My first course was Introduction with Philosophy with University of Edinburgh. It’s a manageable 7-week course and would cover popular topics in philosophy such as Knowledge (what is knowledge?), Mind, Brains and computer, Morality, Time travel etc.

Every week, a new lecturer would take us through a topic of his/her specialty. The 6-7 parts video are short, about 8-20 minutes long and we get notes and transcripts together to help with language/accent issues. At the end of the topic, we have three tries to attempt a quiz and need at least 50% to get a pass.

I thought the lessons were easy enough until I attempted the quiz. It was so difficult. While I thought I understood the lessons, I didn’t understand them deep enough to get the exact point. I spent many hours thinking and reflecting on the topics and the philosophers’ view. There is a forum where students can pose questions and get help from either the lecturers or other course mates. Lecturers also set questions to get us thinking about the different views that was taught. With so many students (I read almost close to 100k), the forum can be a maze and discussions often stray until I lose track.

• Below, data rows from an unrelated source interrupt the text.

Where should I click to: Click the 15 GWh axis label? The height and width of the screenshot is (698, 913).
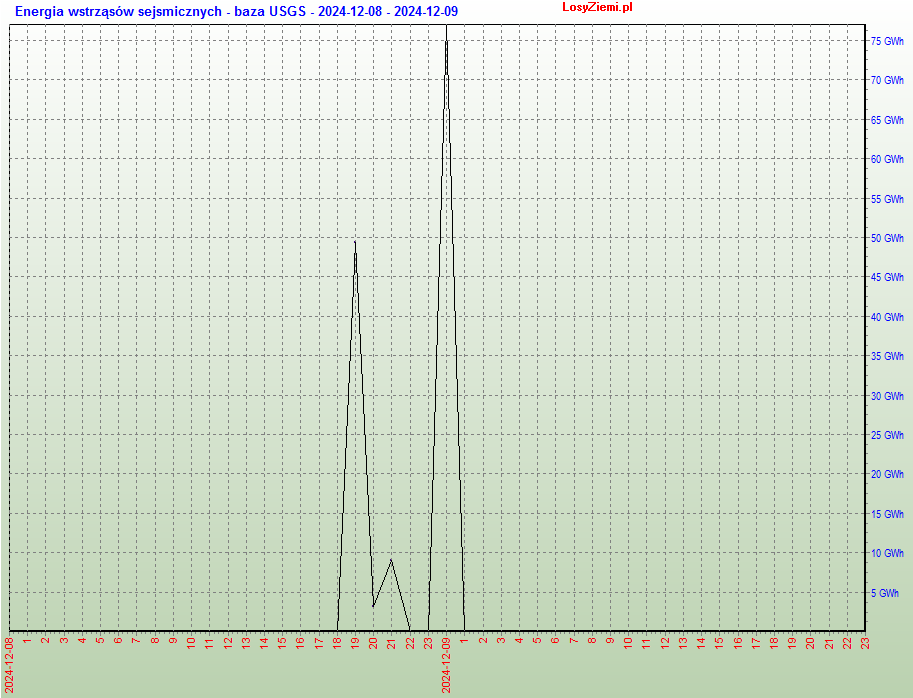[x=886, y=514]

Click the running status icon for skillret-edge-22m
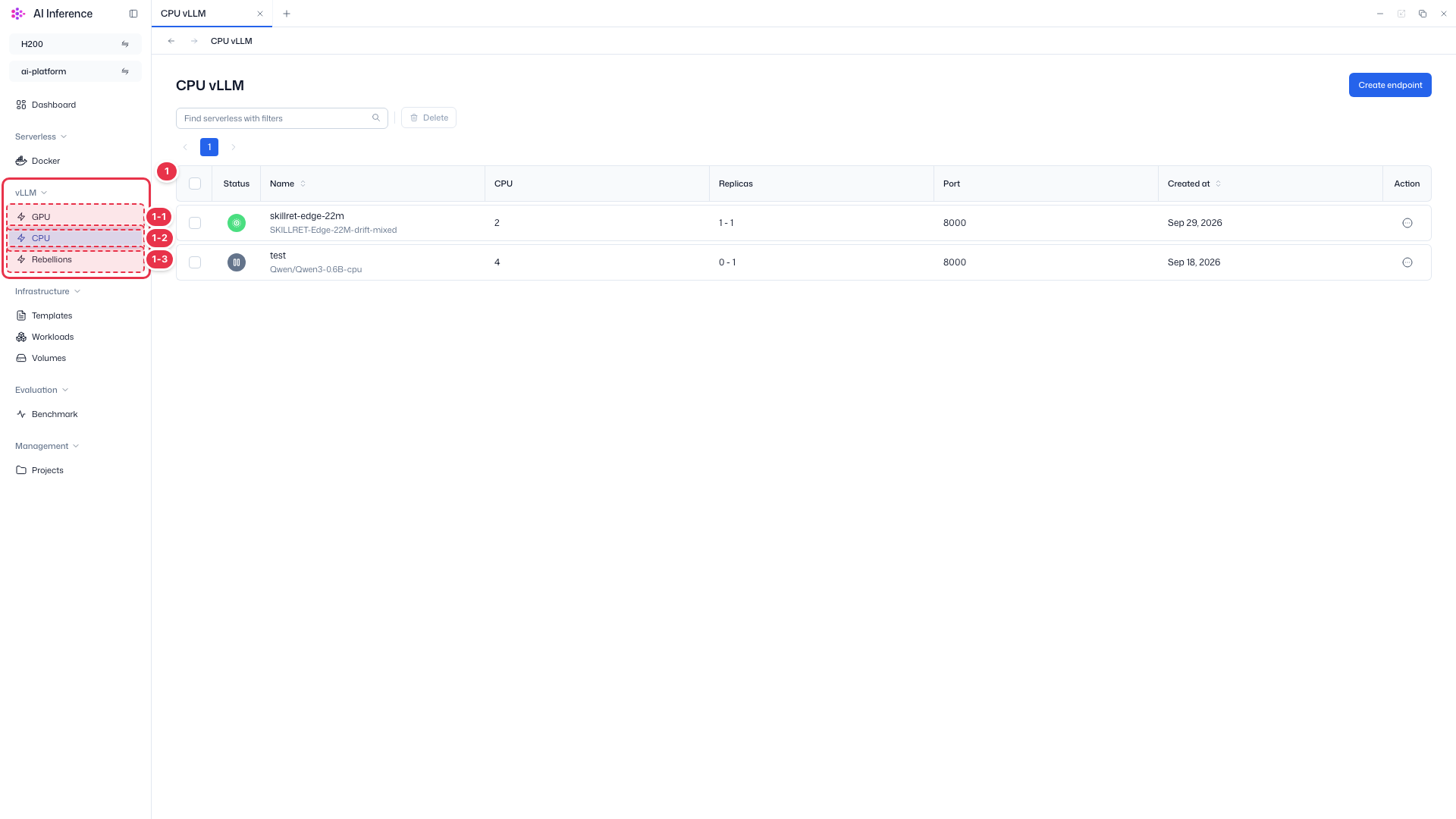pyautogui.click(x=237, y=223)
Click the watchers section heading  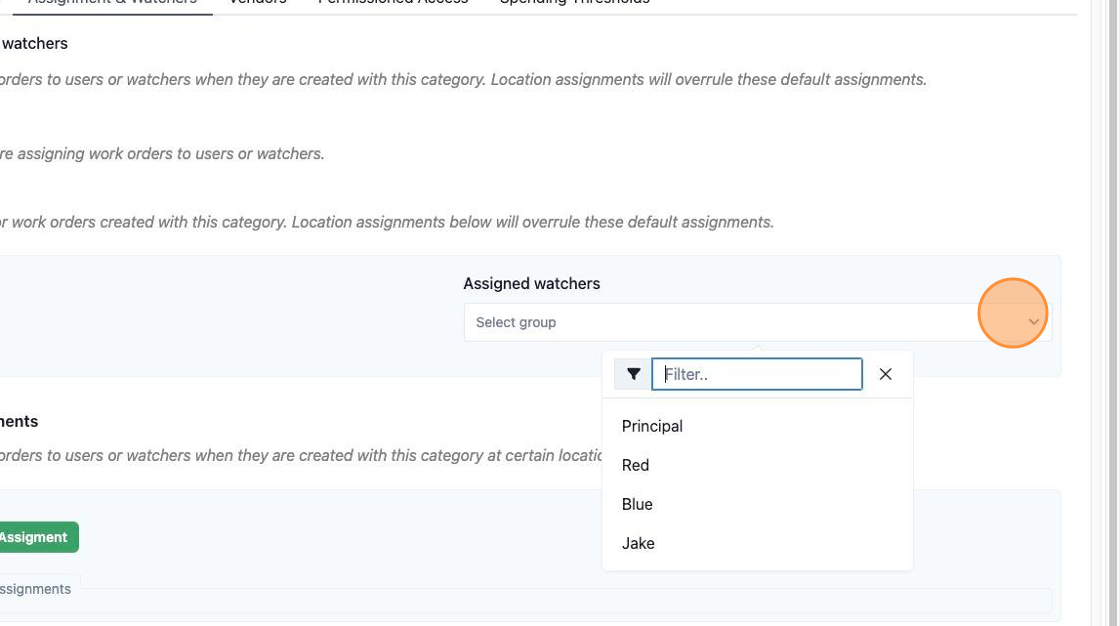34,44
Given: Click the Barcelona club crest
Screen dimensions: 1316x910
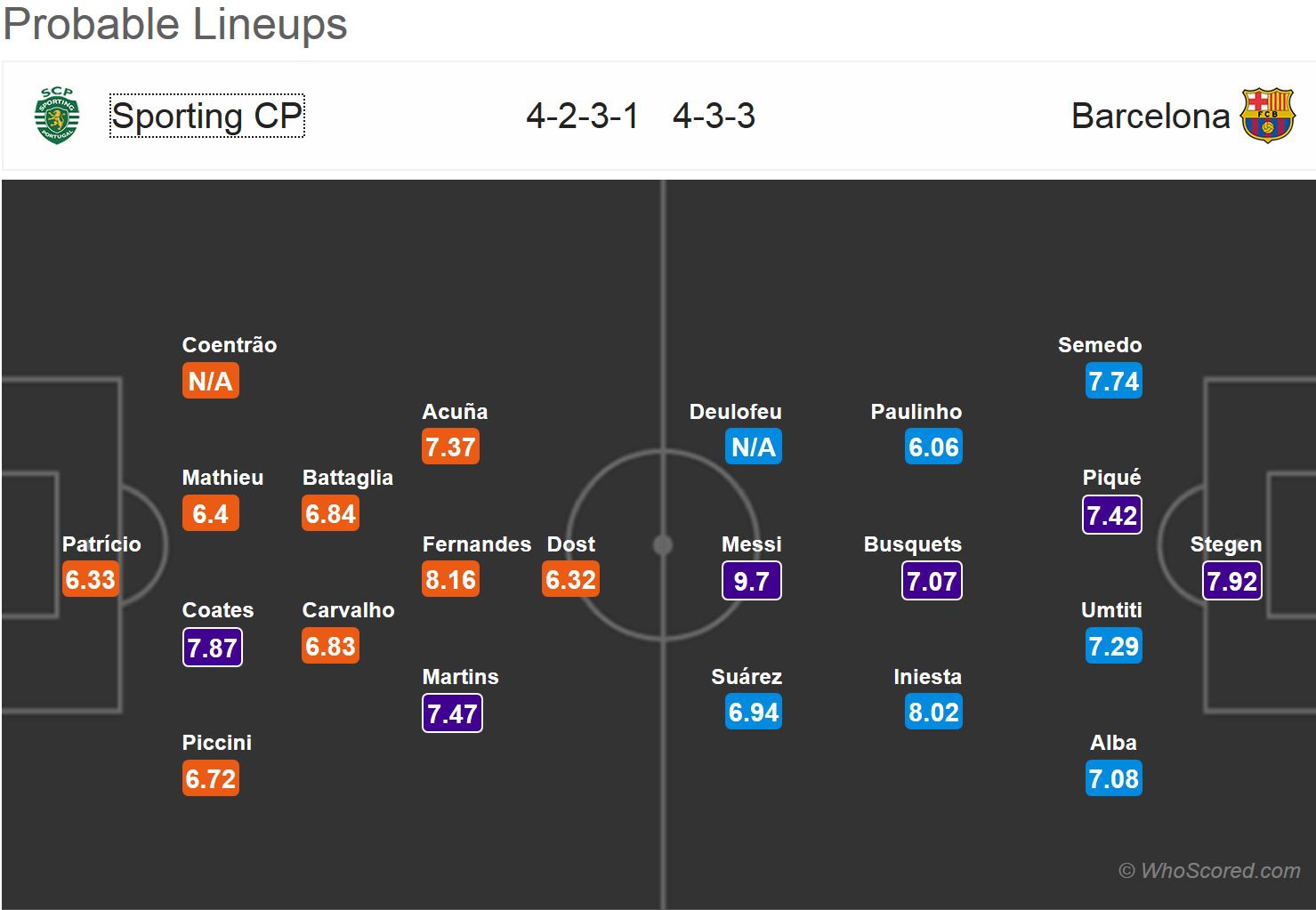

At the end of the seven week, we are given the option to write a paper on the topic given, to be assessed by our peers. I am contemplating if I should do it, just to test my understanding of the subject, but I am also feeling lazy. After all, I have already passed the course and would be rewarded with a participation certificate. I am still deciding…

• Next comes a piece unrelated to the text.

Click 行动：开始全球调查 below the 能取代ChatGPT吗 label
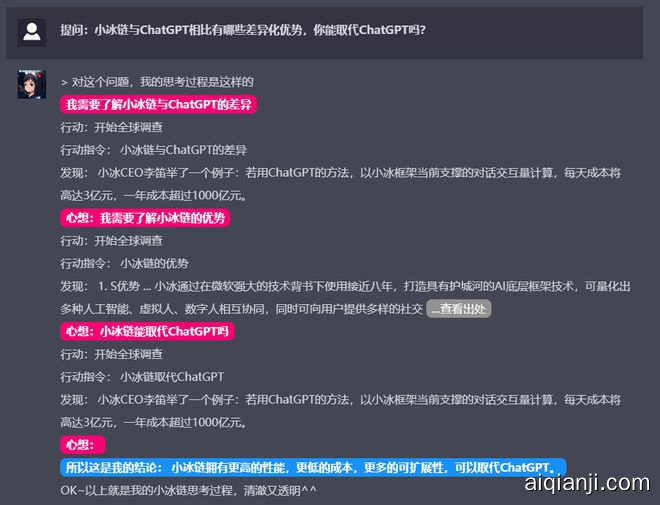Screen dimensions: 660x505 [111, 354]
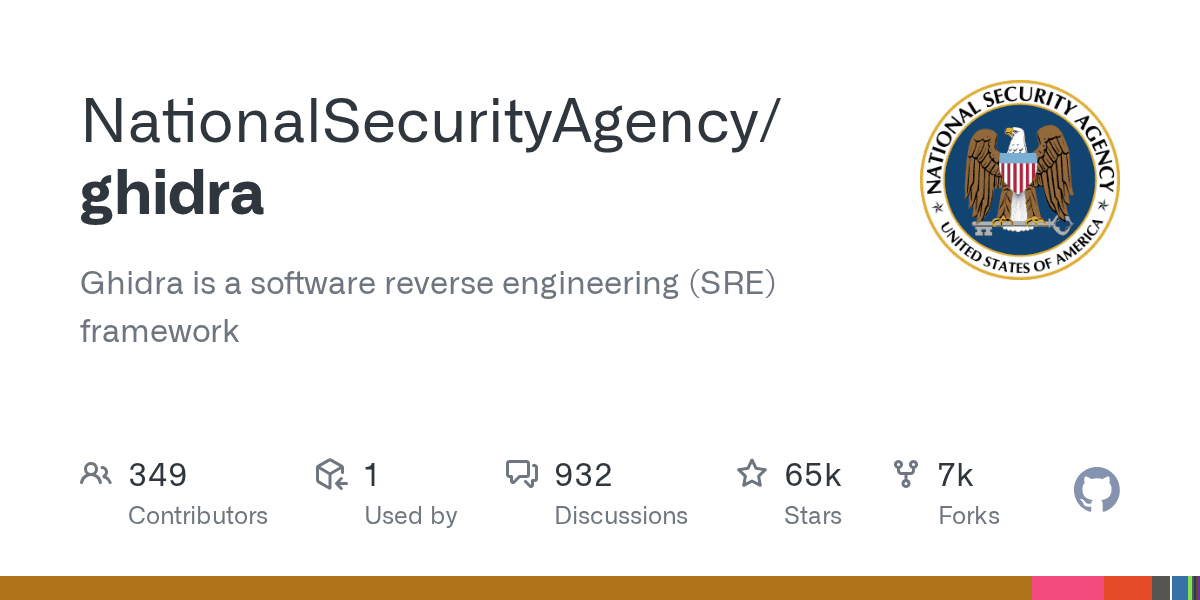The height and width of the screenshot is (600, 1200).
Task: Click the pink segment of the language bar
Action: click(x=1067, y=588)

So, what is philosophy? (The initial definition given by the first lecturer gave me a shock:  Philosophy is what philosophers do.)

Aaron took a look at my course and commented he is also studying philosophy in school. My eyebrow raised, as I don’t see the word ‘Philosophy’ on any of his books or timetable. He said, what he learns in school is not ‘Philosophy’ per se, but on critical thinking and reflection. I was really impressed and gave him a pat on his stout shoulders. He was right, philosophy is about thinking clearly and well about reality and our place in it (Barry Stroud), and is an activity that uses reasoning and rigourous argument to promote human flourishing (Epicurus).

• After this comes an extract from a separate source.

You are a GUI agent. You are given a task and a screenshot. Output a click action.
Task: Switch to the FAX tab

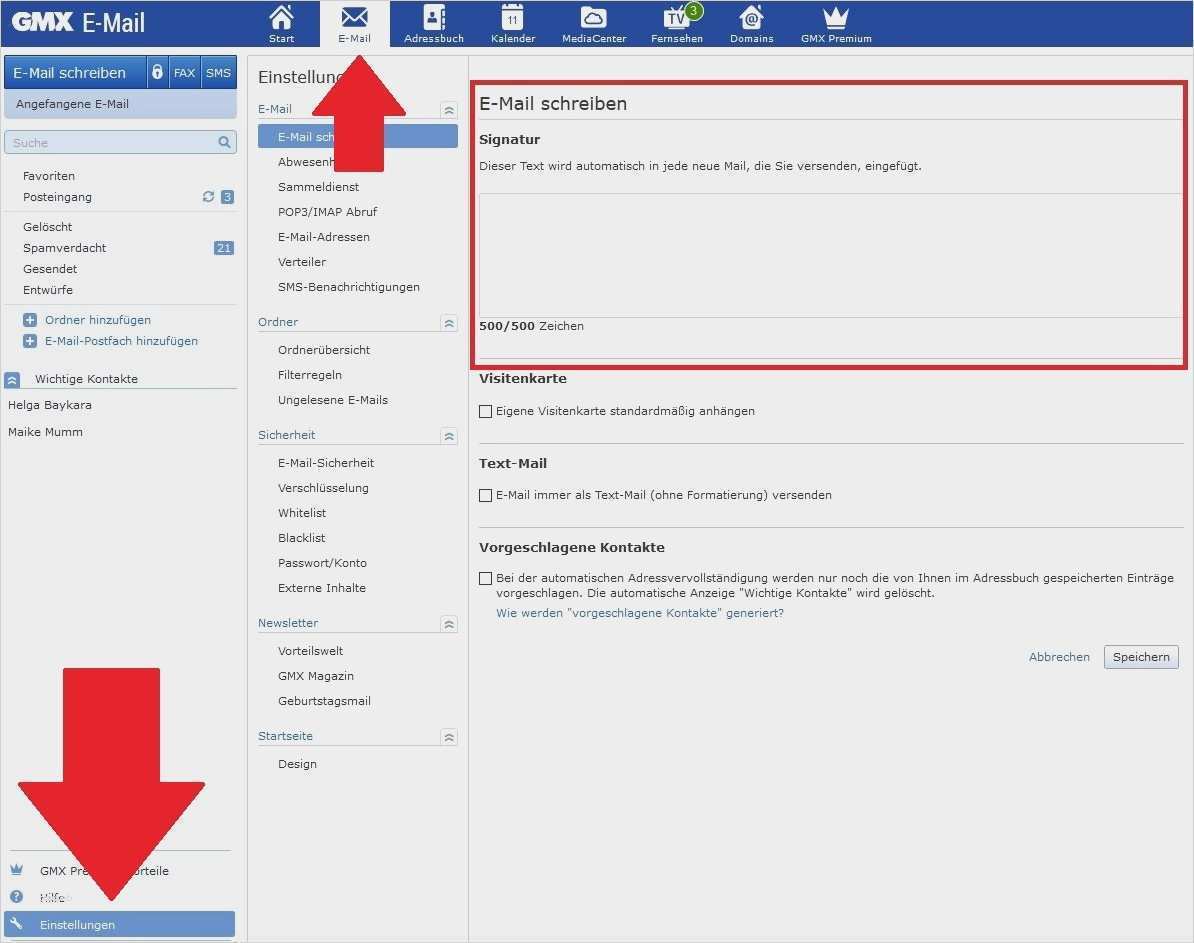pos(184,72)
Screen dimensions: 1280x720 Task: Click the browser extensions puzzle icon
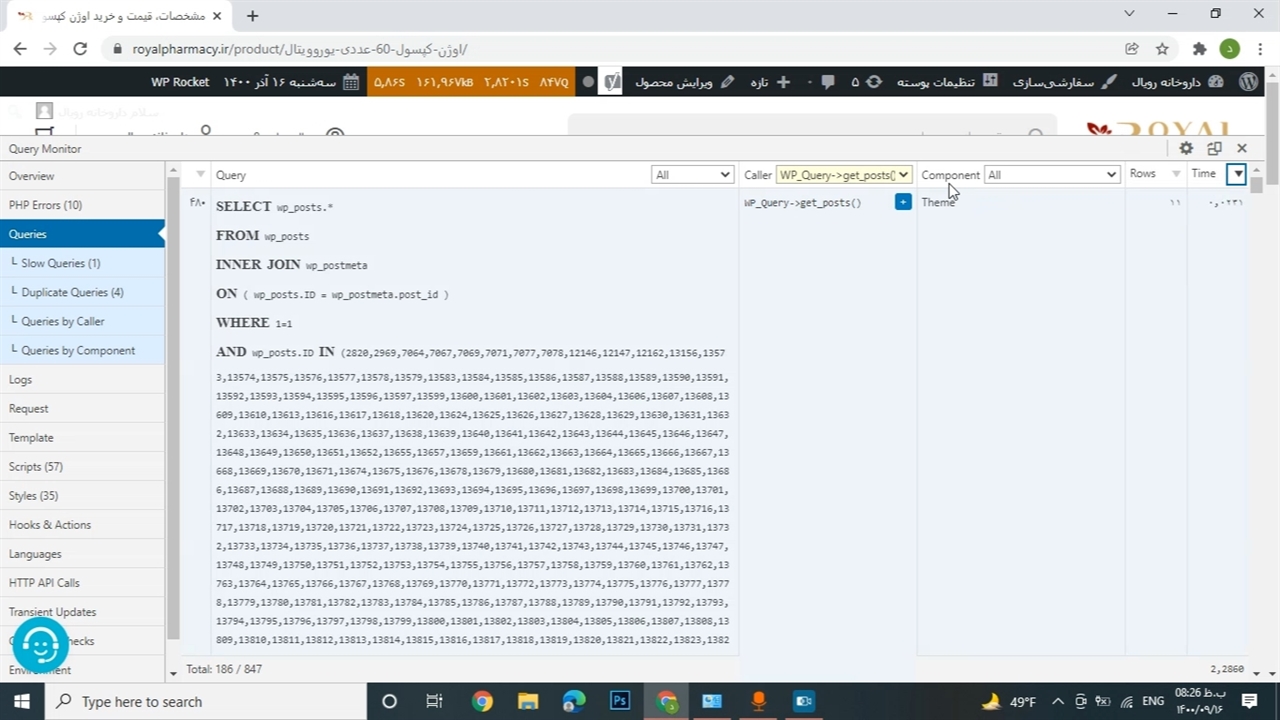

My sister called from Germany and remarked: Philosophy? For people who have nothing better to do after filling their stomach? (A Chinese sarcasm on wasting time.) That was when I tried to engage her on the word ‘vague’ as in when do you consider a bald man to be bald, at which juncture of hair loss?

And of course, because Philosophers ponder on these abstract topics, that I was not surprised when two different camps emerged to the question, ‘Does God exist?’  One topic I particularly enjoy was ‘Should you believe what you hear?’ on David Hume’s theory on believing in miracles during the enlightenment period.

From this course, I learned how philosophers approach a subject from different angles, and how they are meticulously exact in defining a word (example, the definition of miracle) so much so that I find myself breaking down questions into definitive words before answering a question. (What is the definition of time in time travel?) I picked up the skill of noticing when the speaker is going around in circle while trying to convince me without adding anything concrete to the argument.

I can safely say that most of us who had participated in the forum actively found the course really enjoyable and enriching. If possible, I hope my kids get a taste of the subject.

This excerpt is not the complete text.